Start of Input material
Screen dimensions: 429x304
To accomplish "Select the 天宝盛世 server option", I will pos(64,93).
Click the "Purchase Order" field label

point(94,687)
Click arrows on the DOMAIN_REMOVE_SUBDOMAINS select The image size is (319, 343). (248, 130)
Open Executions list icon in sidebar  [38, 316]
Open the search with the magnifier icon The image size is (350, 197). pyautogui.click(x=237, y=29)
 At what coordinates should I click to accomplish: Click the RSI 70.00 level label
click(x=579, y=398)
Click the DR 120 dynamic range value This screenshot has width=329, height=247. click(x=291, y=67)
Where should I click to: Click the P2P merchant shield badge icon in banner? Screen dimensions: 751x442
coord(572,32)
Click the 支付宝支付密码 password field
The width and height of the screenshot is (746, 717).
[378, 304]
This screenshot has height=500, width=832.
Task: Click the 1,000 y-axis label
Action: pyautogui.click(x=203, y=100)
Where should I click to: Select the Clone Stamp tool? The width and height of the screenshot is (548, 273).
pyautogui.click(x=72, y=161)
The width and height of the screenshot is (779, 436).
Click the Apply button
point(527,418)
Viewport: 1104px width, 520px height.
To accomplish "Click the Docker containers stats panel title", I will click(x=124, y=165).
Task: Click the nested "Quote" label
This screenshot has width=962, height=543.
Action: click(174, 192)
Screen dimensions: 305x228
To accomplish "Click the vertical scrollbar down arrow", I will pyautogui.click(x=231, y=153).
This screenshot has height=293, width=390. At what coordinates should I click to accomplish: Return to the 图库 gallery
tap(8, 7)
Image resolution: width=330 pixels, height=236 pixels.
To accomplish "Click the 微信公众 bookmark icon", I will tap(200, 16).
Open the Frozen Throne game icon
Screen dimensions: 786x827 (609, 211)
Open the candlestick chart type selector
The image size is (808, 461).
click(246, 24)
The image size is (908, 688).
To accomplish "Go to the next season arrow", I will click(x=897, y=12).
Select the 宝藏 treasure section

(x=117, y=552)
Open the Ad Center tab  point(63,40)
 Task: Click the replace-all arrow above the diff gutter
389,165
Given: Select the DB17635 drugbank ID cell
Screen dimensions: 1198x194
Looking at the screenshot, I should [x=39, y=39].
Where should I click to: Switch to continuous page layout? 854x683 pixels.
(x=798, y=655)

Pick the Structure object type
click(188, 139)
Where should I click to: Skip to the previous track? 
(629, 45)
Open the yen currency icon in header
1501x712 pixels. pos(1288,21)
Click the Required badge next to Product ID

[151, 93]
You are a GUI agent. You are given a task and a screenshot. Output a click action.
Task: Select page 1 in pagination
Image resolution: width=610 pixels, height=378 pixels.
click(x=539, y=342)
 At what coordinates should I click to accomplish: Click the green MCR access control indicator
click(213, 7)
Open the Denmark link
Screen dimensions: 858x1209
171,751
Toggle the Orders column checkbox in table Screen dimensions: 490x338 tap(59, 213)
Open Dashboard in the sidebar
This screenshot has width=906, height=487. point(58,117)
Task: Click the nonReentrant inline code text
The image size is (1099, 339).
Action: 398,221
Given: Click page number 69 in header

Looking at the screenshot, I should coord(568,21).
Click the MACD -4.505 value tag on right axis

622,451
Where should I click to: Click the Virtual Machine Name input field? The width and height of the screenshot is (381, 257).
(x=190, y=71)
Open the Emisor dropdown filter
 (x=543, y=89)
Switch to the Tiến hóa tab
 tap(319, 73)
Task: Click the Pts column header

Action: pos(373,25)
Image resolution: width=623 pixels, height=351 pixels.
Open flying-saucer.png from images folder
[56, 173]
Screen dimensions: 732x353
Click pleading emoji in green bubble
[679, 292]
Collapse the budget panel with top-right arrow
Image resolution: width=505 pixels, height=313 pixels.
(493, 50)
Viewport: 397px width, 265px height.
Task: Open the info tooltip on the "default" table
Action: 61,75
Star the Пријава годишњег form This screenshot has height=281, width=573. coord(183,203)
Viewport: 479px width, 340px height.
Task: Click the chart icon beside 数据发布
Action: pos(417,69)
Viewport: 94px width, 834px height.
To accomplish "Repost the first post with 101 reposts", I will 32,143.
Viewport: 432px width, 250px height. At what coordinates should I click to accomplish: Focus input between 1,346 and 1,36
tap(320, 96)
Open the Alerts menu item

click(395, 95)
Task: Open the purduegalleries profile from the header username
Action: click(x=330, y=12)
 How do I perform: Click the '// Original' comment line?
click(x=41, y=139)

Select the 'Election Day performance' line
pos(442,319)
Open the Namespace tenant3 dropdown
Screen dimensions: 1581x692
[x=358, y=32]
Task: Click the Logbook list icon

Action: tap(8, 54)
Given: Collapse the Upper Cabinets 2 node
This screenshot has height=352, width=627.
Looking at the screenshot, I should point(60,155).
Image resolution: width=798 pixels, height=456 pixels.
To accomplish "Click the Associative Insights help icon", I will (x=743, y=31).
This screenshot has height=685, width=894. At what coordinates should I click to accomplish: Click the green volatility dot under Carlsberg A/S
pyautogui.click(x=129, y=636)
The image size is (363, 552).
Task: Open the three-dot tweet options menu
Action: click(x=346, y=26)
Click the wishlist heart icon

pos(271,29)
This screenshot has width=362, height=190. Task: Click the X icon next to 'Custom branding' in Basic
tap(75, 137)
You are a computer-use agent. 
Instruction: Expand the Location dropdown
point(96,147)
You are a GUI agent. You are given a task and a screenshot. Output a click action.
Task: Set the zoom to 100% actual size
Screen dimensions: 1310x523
End of Input material
● **To do**
Output the records above exactly, from their first line through the line that contains "Click the DR", and add nothing.

● **Reply**
Screen dimensions: 429x304
To accomplish "Select the 天宝盛世 server option", I will pos(64,93).
Click the "Purchase Order" field label

point(94,687)
Click arrows on the DOMAIN_REMOVE_SUBDOMAINS select The image size is (319, 343). (248, 130)
Open Executions list icon in sidebar  [38, 316]
Open the search with the magnifier icon The image size is (350, 197). pyautogui.click(x=237, y=29)
 At what coordinates should I click to accomplish: Click the RSI 70.00 level label
click(x=579, y=398)
Click the DR 120 dynamic range value This screenshot has width=329, height=247. click(x=291, y=67)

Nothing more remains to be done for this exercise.